Jean Asselborn a pointé l’article 4 de la résolution 1973 du Conseil de Sécurité traitant de la protection civile qui "autorise les États Membres (...) à prendre toutes mesures nécessaires (...) pour protéger les populations et les zones civiles menacées d’attaque en Jamahiriya arabe libyenne, y compris Benghazi, tout en excluant le déploiement d’une force d’occupation étrangère sous quelque forme que ce soit et sur n’importe quelle partie du territoire libyen".

Mais quelles mesures convient-il de prendre maintenant? Augmenter la pression politique sur Kadhafi pour qu’il renonce au pouvoir ? Le Conseil a en tout cas déployé dans ses conclusions toute une panoplie d’approches pour faire monter la pression : un appel au cessez-le-feu, des menaces de traîner ceux qui commettent des crimes contre l’humanité devant la Cour pénale internationale, un appel aux soutiens du régime de Kadhafi de s’associer à une transition vers la démocratie dans l’intérêt de la sécurité des populations et de l’intégrité et de l’unité territoriales de la Libye, l’insistance sur le fait que l’UE est prête à intervenir sur demande de l’ONU et de son agence humanitaire OCHA pour garantir l’aide humanitaire par une opération dans le cadre de la politique commune de sécurité et de défense appelée "EUFOR Libya", une opération qui serait menée dans un esprit "d’impartialité et de neutralité" -avec commandement et état-major à Rome - , de nouvelles sanctions contre des avoirs et des personnes.

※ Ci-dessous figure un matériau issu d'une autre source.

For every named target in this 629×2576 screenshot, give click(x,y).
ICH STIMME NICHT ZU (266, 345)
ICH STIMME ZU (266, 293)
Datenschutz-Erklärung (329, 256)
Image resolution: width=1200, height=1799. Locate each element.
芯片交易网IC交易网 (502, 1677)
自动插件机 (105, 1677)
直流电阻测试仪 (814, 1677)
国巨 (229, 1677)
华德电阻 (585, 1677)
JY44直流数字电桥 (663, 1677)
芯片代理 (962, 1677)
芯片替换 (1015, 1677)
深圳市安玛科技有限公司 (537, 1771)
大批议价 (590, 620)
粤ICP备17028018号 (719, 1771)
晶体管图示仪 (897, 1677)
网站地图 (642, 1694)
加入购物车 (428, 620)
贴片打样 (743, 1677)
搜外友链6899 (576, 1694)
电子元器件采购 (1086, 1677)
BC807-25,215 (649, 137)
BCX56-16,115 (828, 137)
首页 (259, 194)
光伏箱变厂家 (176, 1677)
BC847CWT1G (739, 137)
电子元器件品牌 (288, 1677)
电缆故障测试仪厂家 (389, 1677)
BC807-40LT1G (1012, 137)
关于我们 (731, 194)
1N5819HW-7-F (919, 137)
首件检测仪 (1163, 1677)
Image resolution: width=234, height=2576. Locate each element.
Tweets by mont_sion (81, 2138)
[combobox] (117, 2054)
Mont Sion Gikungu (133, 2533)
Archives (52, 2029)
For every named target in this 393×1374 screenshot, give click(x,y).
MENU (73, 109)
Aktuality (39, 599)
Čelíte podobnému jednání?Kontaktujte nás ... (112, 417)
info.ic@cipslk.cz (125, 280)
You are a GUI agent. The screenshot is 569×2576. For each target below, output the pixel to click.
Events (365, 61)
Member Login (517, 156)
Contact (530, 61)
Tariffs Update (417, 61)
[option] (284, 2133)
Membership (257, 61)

Lors de sa conférence de presse, Jean Asselborn a évoqué le fait que la mission de l’Union africaine (UA) auprès du dictateur libyen n’avait pas abordé avec lui la question de son départ. Pourtant, Jean Asselborn pense que dès le début des actions contre la guerre menée par Kadhafi contre son peuple, les différents acteurs n’ont pas accordé assez d’importance à l’influence que pourrait exercer l’UA.

Face à ces perspectives, Jean Asselborn a néanmoins clairement exprimé un espoir alternatif : "J’espère que nous n’aurons pas besoin d’envoyer des troupes européennes en Libye."